• [AIM]
Convert the lines from the very first one through the line containing "Action: 204,116", both included, into a Markdown table with the columns Row and Line, leaving out blank lines.

• [MATERIALS PROVIDED]
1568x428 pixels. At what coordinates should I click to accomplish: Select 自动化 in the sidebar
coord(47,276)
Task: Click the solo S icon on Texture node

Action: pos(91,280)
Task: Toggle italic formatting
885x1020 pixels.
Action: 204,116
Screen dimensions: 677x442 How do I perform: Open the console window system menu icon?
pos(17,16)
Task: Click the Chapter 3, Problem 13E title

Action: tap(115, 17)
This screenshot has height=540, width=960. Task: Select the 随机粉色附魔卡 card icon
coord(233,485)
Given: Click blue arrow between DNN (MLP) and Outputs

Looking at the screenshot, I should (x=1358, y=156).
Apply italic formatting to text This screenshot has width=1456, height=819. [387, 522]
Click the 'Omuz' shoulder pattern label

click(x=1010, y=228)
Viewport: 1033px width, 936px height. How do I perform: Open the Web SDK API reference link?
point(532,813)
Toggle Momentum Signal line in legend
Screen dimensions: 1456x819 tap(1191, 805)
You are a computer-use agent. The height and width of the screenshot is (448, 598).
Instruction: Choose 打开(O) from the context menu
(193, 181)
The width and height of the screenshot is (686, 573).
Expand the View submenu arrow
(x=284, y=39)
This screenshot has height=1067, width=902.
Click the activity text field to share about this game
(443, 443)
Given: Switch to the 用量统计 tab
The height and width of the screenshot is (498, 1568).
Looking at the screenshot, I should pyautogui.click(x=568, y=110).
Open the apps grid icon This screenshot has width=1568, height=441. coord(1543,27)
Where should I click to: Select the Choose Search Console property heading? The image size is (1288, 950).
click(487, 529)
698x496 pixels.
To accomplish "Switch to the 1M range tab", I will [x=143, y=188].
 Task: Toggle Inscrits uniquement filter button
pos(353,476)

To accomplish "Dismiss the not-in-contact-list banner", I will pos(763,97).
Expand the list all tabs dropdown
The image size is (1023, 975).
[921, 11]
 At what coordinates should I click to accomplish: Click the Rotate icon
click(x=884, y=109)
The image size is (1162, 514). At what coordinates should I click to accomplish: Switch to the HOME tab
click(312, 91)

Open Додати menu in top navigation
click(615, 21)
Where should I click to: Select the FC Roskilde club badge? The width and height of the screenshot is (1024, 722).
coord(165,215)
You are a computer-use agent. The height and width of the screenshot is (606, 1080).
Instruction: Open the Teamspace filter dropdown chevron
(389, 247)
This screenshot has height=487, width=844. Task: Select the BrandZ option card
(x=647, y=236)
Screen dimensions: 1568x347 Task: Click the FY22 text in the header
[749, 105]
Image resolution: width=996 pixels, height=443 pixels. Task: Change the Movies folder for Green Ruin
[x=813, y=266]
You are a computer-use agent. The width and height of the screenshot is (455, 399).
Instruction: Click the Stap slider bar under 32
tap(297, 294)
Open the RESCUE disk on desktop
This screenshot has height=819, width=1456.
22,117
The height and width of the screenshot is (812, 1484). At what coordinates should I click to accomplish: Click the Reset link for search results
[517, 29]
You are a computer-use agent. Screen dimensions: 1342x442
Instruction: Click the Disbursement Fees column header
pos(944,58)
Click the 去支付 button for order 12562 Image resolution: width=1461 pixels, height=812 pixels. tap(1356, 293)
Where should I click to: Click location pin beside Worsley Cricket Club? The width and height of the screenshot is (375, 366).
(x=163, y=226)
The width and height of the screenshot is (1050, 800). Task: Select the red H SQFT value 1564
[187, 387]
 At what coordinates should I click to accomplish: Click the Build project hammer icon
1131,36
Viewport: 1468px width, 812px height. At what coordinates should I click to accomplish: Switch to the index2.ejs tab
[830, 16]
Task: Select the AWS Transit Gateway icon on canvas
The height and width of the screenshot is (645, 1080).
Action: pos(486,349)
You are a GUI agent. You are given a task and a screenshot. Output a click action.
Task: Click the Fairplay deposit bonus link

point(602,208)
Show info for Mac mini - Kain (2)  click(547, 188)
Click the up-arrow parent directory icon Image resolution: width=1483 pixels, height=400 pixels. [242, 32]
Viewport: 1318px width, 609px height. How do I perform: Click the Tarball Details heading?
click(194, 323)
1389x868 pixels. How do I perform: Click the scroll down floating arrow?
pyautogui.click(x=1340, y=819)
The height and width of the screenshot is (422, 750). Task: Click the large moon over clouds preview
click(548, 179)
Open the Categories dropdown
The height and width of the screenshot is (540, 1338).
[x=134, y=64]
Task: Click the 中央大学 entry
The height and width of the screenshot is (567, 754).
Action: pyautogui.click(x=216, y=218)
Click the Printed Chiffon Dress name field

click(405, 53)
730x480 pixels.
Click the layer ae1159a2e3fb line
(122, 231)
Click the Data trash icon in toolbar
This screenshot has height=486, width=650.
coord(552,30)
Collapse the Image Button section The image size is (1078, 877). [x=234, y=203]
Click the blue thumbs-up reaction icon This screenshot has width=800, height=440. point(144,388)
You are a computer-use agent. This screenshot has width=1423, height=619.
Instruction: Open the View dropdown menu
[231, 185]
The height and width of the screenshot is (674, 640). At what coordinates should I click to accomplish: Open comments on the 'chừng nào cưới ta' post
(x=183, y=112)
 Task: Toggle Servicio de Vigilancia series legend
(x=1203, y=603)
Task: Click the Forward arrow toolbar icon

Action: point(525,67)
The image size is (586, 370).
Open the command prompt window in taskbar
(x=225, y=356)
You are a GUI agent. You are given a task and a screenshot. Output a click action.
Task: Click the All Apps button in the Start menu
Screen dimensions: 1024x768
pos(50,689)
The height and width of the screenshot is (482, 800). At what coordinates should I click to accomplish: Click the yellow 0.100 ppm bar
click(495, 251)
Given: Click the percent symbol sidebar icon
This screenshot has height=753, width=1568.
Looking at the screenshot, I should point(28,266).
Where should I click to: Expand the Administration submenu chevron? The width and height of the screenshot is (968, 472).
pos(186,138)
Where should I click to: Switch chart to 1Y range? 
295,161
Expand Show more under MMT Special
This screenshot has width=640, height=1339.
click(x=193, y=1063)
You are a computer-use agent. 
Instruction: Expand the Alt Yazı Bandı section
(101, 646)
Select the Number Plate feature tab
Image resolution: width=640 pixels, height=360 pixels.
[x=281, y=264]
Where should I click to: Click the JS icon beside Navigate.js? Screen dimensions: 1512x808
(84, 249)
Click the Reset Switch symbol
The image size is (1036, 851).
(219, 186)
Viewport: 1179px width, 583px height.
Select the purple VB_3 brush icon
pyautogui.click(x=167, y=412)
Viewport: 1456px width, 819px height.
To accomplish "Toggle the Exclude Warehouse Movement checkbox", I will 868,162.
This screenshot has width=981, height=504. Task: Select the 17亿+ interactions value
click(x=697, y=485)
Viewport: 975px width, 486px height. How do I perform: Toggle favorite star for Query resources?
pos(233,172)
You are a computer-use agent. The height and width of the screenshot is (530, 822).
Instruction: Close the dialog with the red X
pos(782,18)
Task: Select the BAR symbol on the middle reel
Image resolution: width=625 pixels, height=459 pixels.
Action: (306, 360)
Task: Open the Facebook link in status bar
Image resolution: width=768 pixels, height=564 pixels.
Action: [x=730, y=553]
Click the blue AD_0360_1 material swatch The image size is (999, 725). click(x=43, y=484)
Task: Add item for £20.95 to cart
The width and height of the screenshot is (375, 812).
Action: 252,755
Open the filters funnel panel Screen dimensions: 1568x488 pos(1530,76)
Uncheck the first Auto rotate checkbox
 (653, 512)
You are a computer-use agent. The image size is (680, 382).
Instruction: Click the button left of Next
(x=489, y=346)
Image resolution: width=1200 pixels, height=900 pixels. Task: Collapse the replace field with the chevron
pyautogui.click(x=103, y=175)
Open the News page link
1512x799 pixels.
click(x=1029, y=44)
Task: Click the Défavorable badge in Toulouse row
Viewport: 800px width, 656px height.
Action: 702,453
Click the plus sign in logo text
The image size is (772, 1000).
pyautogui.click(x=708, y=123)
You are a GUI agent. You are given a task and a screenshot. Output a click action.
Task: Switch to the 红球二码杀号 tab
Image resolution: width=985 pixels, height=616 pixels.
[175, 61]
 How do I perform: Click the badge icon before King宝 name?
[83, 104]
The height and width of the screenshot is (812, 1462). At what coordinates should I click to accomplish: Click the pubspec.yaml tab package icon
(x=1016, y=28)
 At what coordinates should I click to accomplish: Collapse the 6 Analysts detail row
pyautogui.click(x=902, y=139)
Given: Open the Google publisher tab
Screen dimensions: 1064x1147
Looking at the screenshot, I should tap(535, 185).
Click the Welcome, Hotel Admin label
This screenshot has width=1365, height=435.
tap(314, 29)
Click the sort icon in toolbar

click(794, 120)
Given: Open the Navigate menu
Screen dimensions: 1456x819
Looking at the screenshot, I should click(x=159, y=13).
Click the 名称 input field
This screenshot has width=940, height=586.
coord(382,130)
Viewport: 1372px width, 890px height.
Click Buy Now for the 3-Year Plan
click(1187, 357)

• [THE ANSWER]
| Row | Line |
|---|---|
| 1 | 1568x428 pixels. At what coordinates should I click to accomplish: Select 自动化 in the sidebar |
| 2 | coord(47,276) |
| 3 | Task: Click the solo S icon on Texture node |
| 4 | Action: pos(91,280) |
| 5 | Task: Toggle italic formatting |
| 6 | 885x1020 pixels. |
| 7 | Action: 204,116 |